11 Aralık günü yurt kantininde ise tutuklamalara ve gözaltılara karşı bir dayanışma etkinliği gerçekleştirildi. Etkinliğin örgütlenmesi aşamasında etkinliğe katılan siyasetlerin sorumsuz davranmalarına ve etkinliğin duyurusunun iyi yapılamamasına rağmen yaklaşık 80 kişi katıldı. Etkinlikte YÖK ve son dönem üniversite gençliği üzerinde estirilen devlet terörü teşhir edildi. Ankara Gençlik Derneği müzik grubu ve Mamak İşçi Kültür Evi şiir grubu etkinliğe renk kattı. Ayrıca 6 Kasım eyleminden bir süre tutuklu kalan bir Ekim Gençliği okuru ile yurttan atılan bir arkadaş yaşadıklarını anlattılar. Sık sık Baskılar bizi yıldıramaz!, Üniversiteler bizimdir, bizimle özgürleşecek! sloganları atıldı. Etkinlik, Ekim Gençliğinin 28 Aralık günü yapacağı basın açıklaması v şenliği ile YÖKe İsyan Hareketinin konferansına yaptığı çağrıyla son buldu.

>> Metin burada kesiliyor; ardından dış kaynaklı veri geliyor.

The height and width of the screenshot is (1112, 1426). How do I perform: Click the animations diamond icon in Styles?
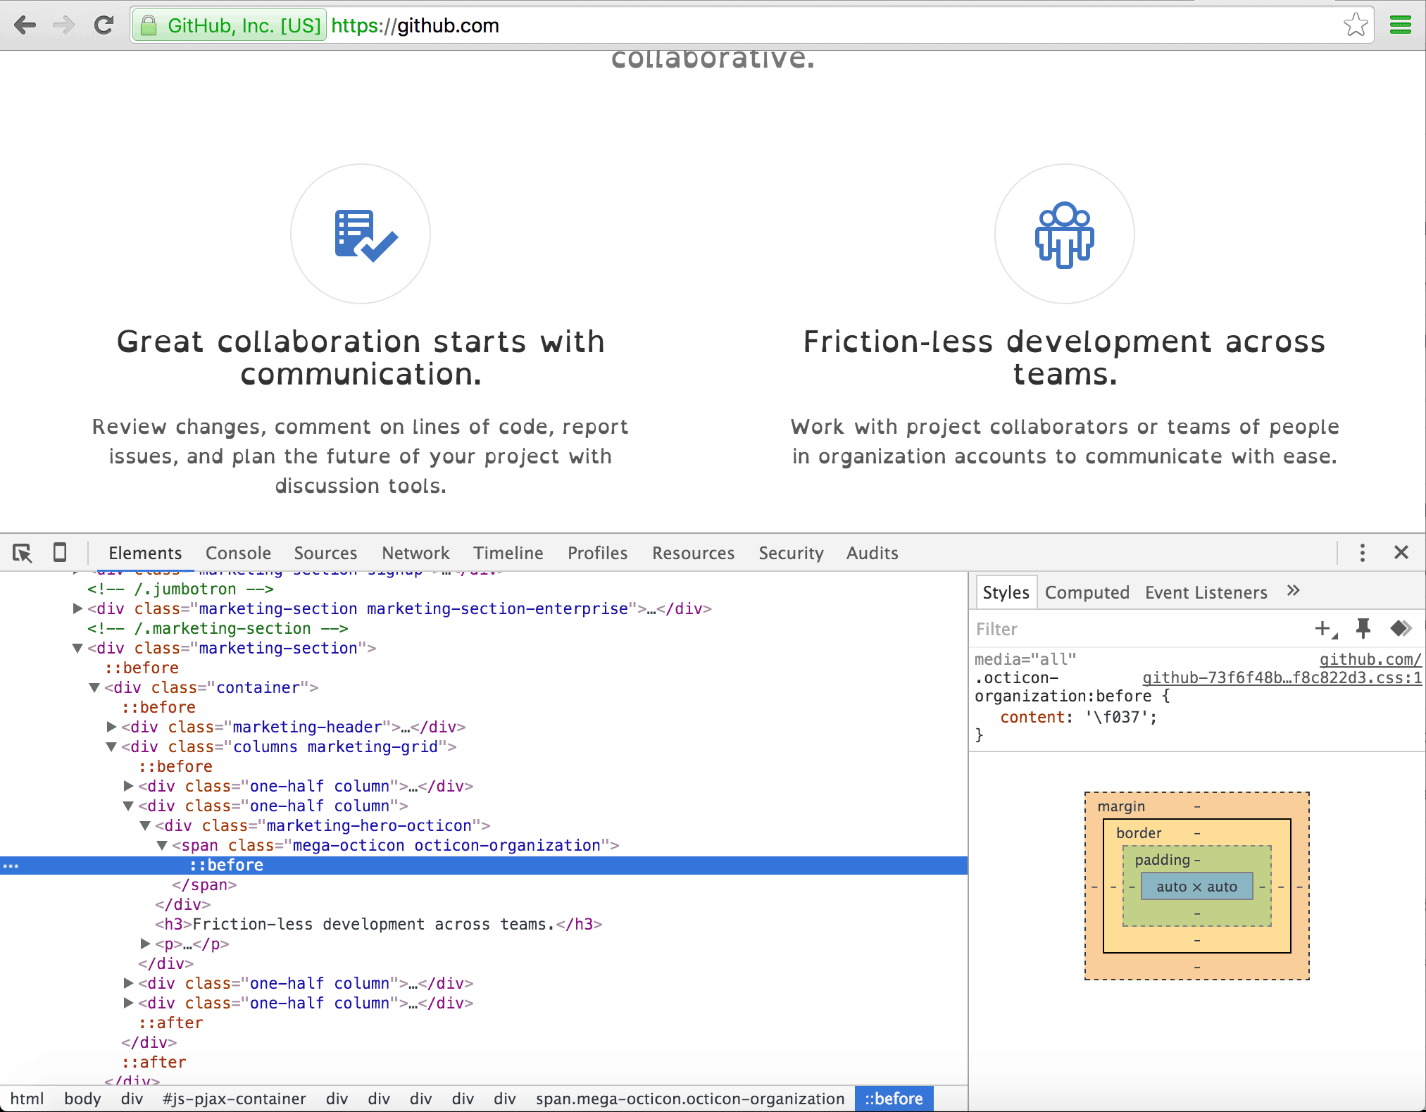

YÖK, jandarma, soruşturma bu abluka dağıtılacak!
YTÜde soruşturma terörü sürüyor!
YTÜde öğrenci şenliğine katılanlar hakkında açılan soruşturma terörünü öğrenciler bir kampanya ile karşıladılar. Kampanya çerçevesinde yapılan eylemlerde rektörlüğün anti-demokratik uygulamaları protesto edildi.

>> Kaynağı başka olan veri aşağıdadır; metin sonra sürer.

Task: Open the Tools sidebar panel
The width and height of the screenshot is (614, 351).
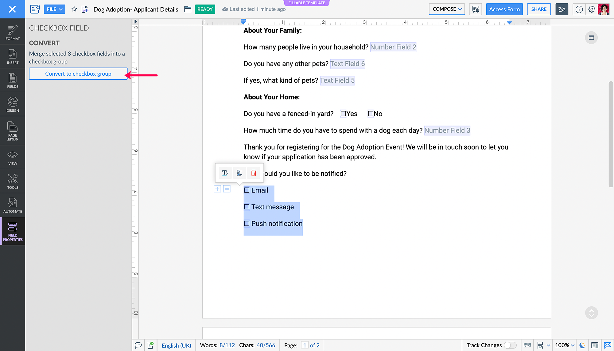Action: 13,181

Açılan soruşturma sadece şenlikle sınırlı değil. Sivil polislerin bir arkadaşımızı taciz etmesi üzerine, tazici polislerin etrafı çevrilerek sloganlarla protesto edilmişti. Ayrıca öğrenciler rektörlüğe dilekçe verilerek polisler hakkında soruşturma açılması talebinde bulunmuşlardı. Ancak rektörlük, bırakalım polisler hakkında soruşturma açmayı, olayın hemen arkasından 16 arkadaşımıza soruşturma açtı. Soruşturma saldırısı bununla da sınırlı kalmadı. 4 arkadaşımız hakkında bu hafta açılan soruşturma hem gülünçlüğü hem de hukuksuzluğu ile öne çıkıyor. Soruşturma gerekçesi olarak Yasadışı Kızıl Bayrak gazetesinin tanıtım standını açmak gösterildi. İşin ilginç yanı standın açıldığı gün ÖGBlerin yanımıza gelip uyarmaya bile cesaret edememeleridir.

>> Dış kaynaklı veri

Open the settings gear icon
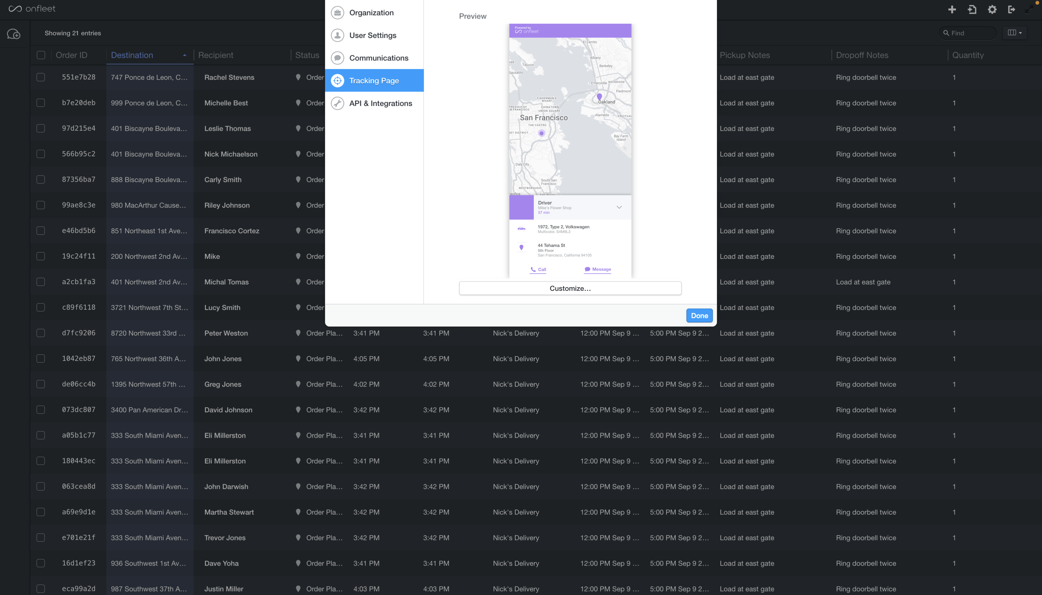This screenshot has height=595, width=1042. tap(992, 9)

Kızıl Bayrak gazetesini illegal ilan etmeleri de kendi hukuklarını hiçe saydıklarının göstergesidir. Zira söz konusu olan legal bir gazetedir. İşçi ve emekçilerin devrimci kürsüsüdür. Aslında rektörlüğün bu soruşturmadaki amacı açıktır. Eylemlerde ve etkinliklerde öne çıkan komünist gençliği yıldırmaya dönük hesaplarıdır bunlar. Ama bizler işçi sınıfının devrimci çizgisi ve programı doğrultusunda mücadele eden devrimcileriz. Bu soruşturmalarınız olsa olsa içimizdeki devrim ve sosyalizm inancını daha da körükler.
Ne baskılarınız, ne soruşturmalarınız bize engel olabilir! Komünist gençler mücadele yolunda kararlılıkla yürümeye devam edecekler! Politik-pratik çalışmalarımıza hiçbir güç engel olamayacak!